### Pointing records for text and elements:
★ ★ ★ ★ ★ ★ ★
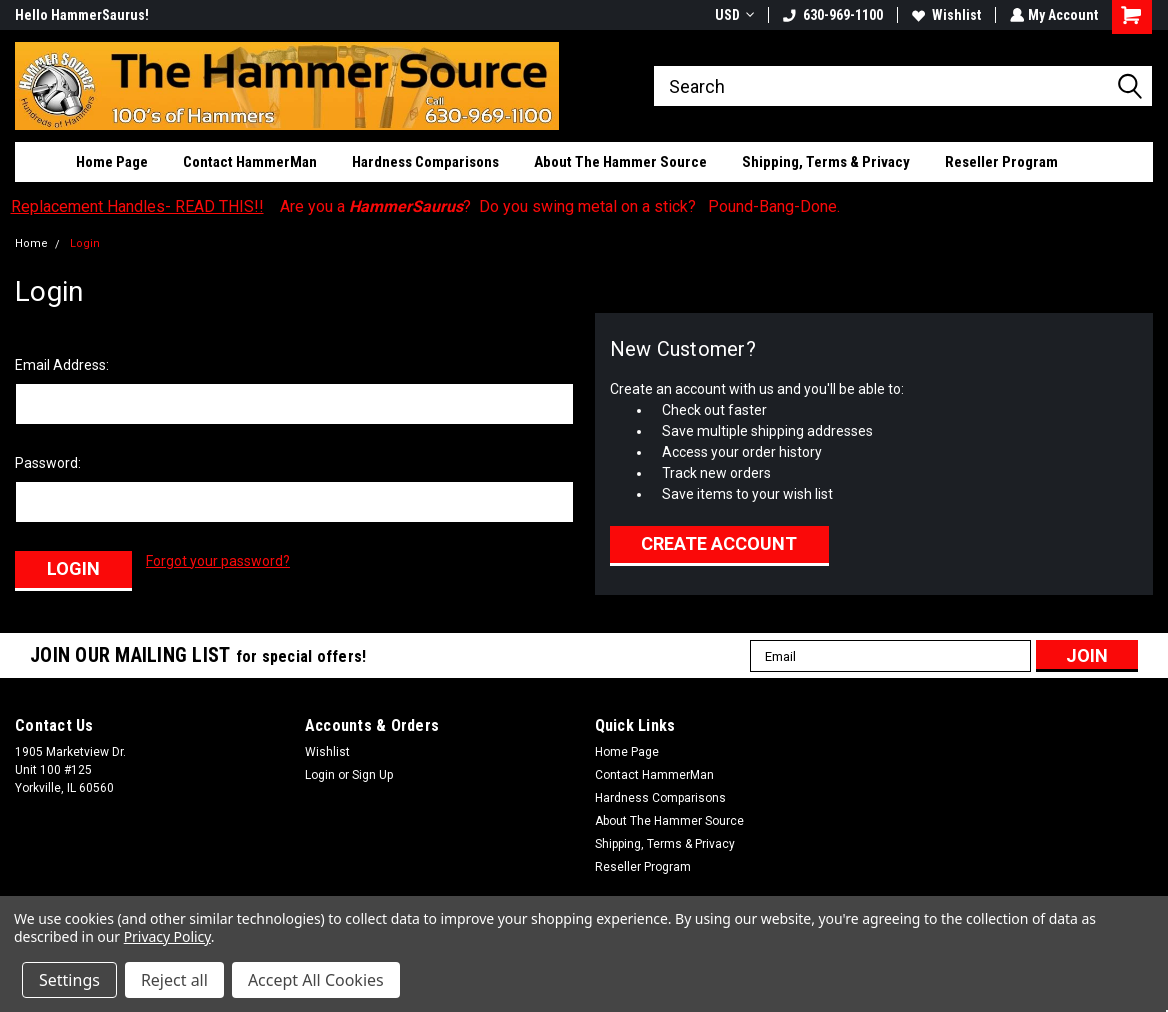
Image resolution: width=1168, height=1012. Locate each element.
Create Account (719, 543)
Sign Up (372, 773)
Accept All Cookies (316, 980)
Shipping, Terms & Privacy (826, 162)
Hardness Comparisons (425, 162)
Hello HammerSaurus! (82, 15)
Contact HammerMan (250, 162)
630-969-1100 (831, 15)
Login (85, 243)
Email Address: (62, 365)
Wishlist (944, 15)
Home (31, 243)
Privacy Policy (167, 936)
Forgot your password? (218, 561)
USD (732, 15)
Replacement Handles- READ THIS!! (137, 206)
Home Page (112, 162)
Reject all (174, 980)
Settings (69, 980)
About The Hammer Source (620, 162)
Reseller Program (1001, 162)
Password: (48, 463)
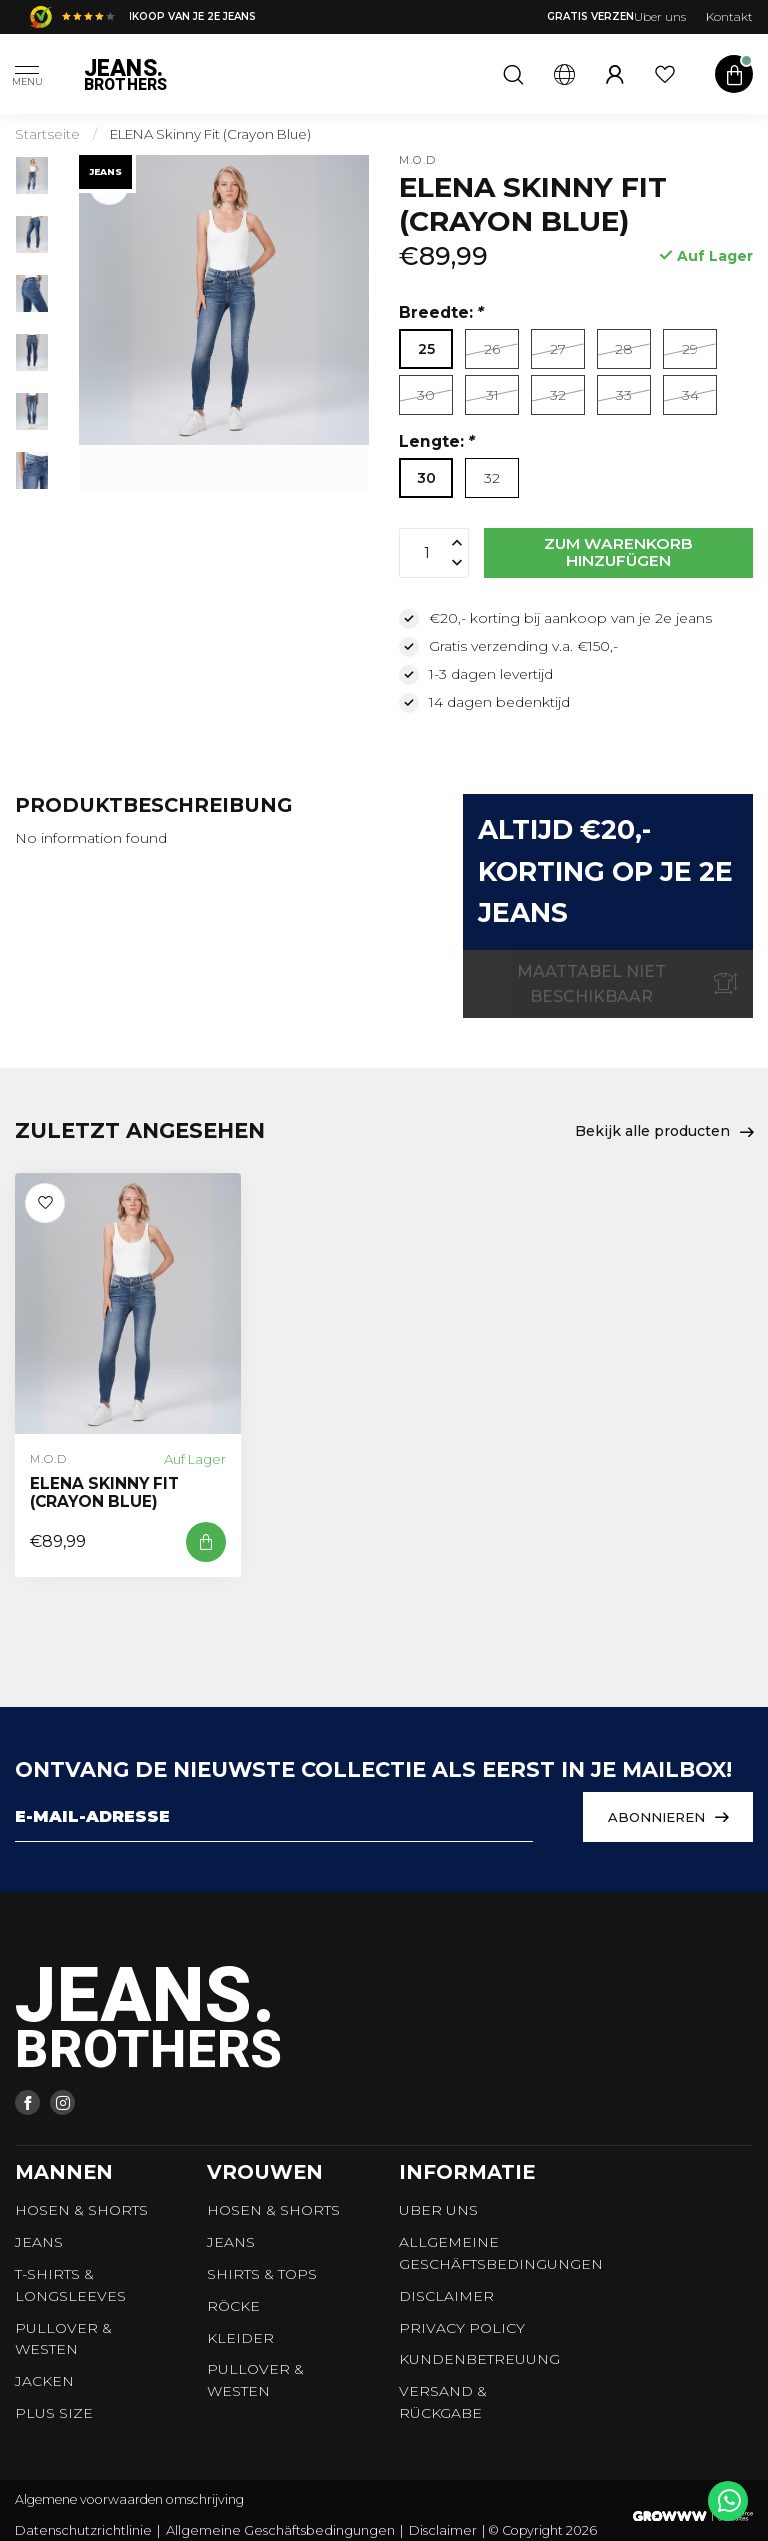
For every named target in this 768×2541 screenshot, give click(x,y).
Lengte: (437, 441)
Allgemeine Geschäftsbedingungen (501, 2253)
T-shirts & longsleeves (70, 2285)
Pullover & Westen (63, 2339)
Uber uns (660, 16)
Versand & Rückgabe (443, 2402)
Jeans (39, 2242)
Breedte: (441, 312)
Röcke (233, 2306)
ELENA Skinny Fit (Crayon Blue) (210, 134)
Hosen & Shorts (81, 2210)
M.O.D (417, 160)
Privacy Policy (462, 2328)
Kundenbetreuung (479, 2359)
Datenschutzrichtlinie (83, 2530)
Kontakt (729, 16)
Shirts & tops (262, 2274)
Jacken (44, 2381)
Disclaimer (446, 2296)
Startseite (47, 134)
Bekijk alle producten (664, 1132)
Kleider (240, 2338)
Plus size (54, 2413)
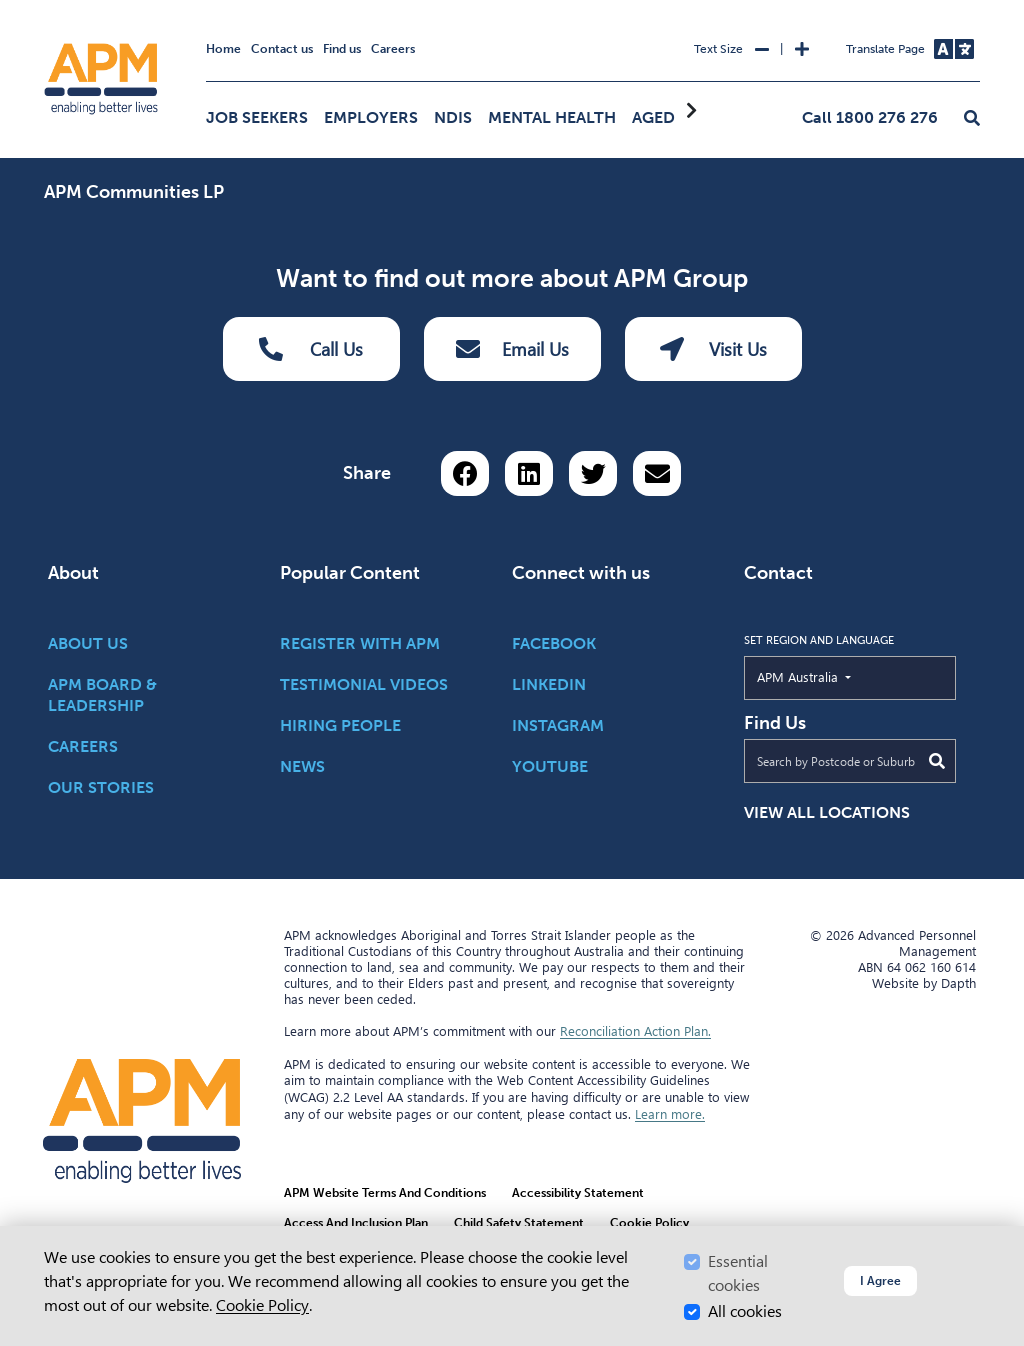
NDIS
★ ★ ★ ★ ★ ★ ★
### Stated task:
Put every line of the items above into a Markdown table with the columns "Row" and "Item line," numbering the rows and skipping blank lines. Leave the pictures out of the table.

### Response to this exercise:
| Row | Item line |
|---|---|
| 1 | Image resolution: width=1168, height=1012. Locate each element. |
| 2 | Create Account (719, 543) |
| 3 | Sign Up (372, 773) |
| 4 | Accept All Cookies (316, 980) |
| 5 | Shipping, Terms & Privacy (826, 162) |
| 6 | Hardness Comparisons (425, 162) |
| 7 | Hello HammerSaurus! (82, 15) |
| 8 | Contact HammerMan (250, 162) |
| 9 | 630-969-1100 (831, 15) |
| 10 | Login (85, 243) |
| 11 | Email Address: (62, 365) |
| 12 | Wishlist (944, 15) |
| 13 | Home (31, 243) |
| 14 | Privacy Policy (167, 936) |
| 15 | Forgot your password? (218, 561) |
| 16 | USD (732, 15) |
| 17 | Replacement Handles- READ THIS!! (137, 206) |
| 18 | Home Page (112, 162) |
| 19 | Reject all (174, 980) |
| 20 | Settings (69, 980) |
| 21 | About The Hammer Source (620, 162) |
| 22 | Reseller Program (1001, 162) |
| 23 | Password: (48, 463) |
| 24 | For every named target in this 768×2541 screenshot, give click(x,y). |
| 25 | Lengte: (437, 441) |
| 26 | Allgemeine Geschäftsbedingungen (501, 2253) |
| 27 | T-shirts & longsleeves (70, 2285) |
| 28 | Pullover & Westen (63, 2339) |
| 29 | Uber uns (660, 16) |
| 30 | Versand & Rückgabe (443, 2402) |
| 31 | Jeans (39, 2242) |
| 32 | Breedte: (441, 312) |
| 33 | Röcke (233, 2306) |
| 34 | ELENA Skinny Fit (Crayon Blue) (210, 134) |
| 35 | Hosen & Shorts (81, 2210) |
| 36 | M.O.D (417, 160) |
| 37 | Privacy Policy (462, 2328) |
| 38 | Kundenbetreuung (479, 2359) |
| 39 | Datenschutzrichtlinie (83, 2530) |
| 40 | Kontakt (729, 16) |
| 41 | Shirts & tops (262, 2274) |
| 42 | Jacken (44, 2381) |
| 43 | Disclaimer (446, 2296) |
| 44 | Startseite (47, 134) |
| 45 | Bekijk alle producten (664, 1132) |
| 46 | Kleider (240, 2338) |
| 47 | Plus size (54, 2413) |
| 48 | NDIS |